[SOURCE RECORDS]
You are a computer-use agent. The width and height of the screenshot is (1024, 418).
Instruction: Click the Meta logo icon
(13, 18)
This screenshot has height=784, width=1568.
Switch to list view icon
[/SOURCE RECORDS]
[SOURCE RECORDS]
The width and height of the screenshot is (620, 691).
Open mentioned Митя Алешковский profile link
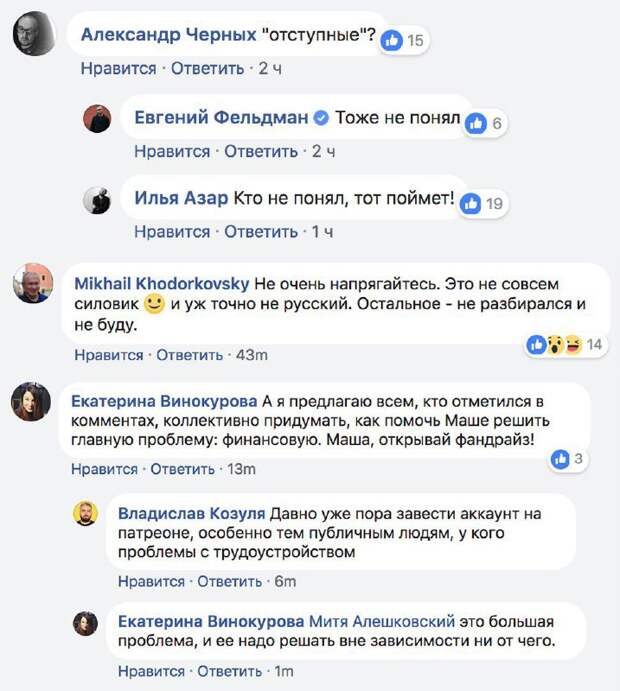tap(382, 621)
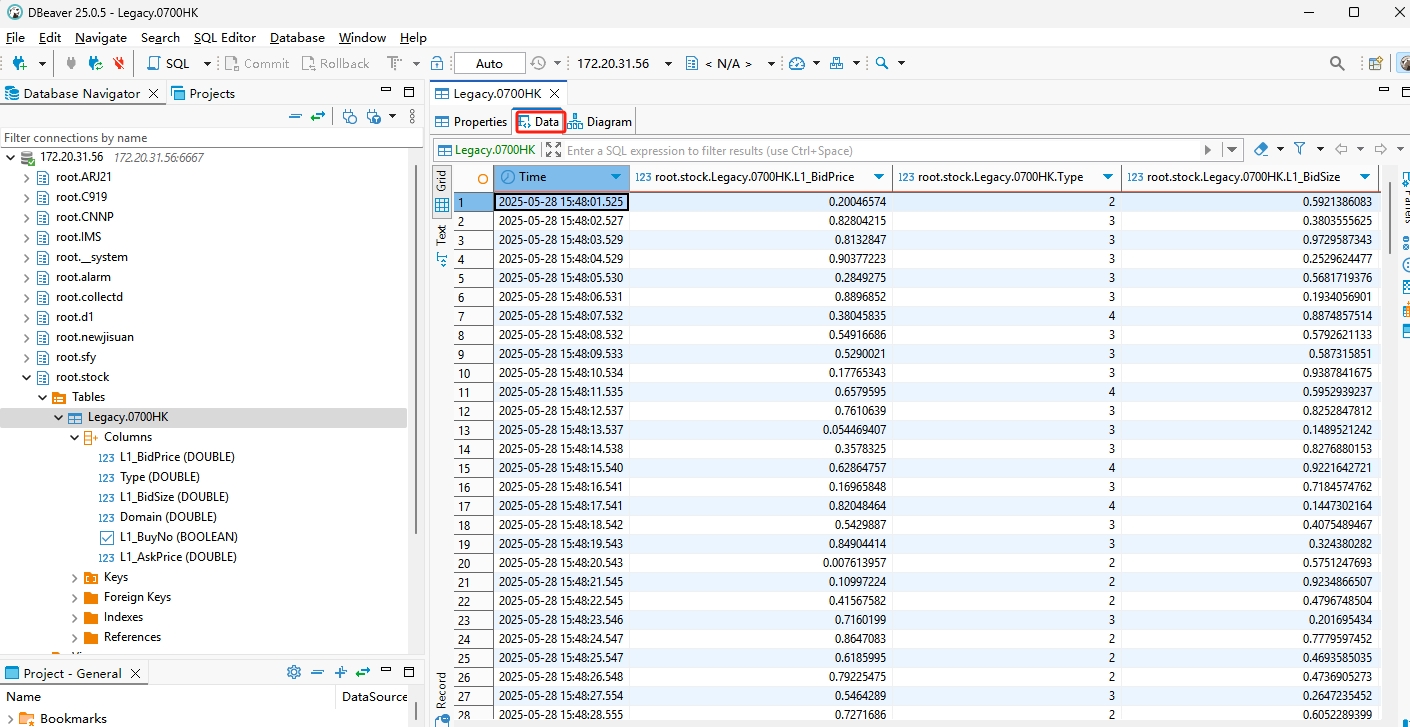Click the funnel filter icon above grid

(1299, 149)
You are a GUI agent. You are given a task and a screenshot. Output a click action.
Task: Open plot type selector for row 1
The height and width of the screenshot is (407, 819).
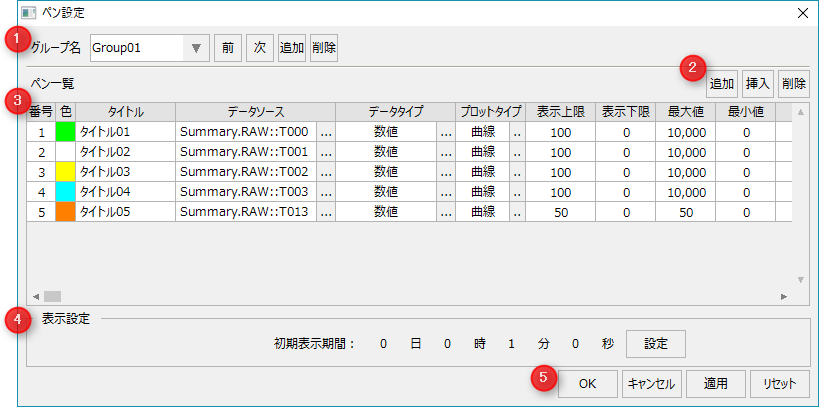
[/SOURCE RECORDS]
# WORK REQUIRED
In the listing above, find the line with "Task: Open plot type selector for row 1" and the line with "The height and"; set down exactly those two lines and every line between them, nothing more.

# TASK SOLUTION
Task: Open plot type selector for row 1
The height and width of the screenshot is (407, 819).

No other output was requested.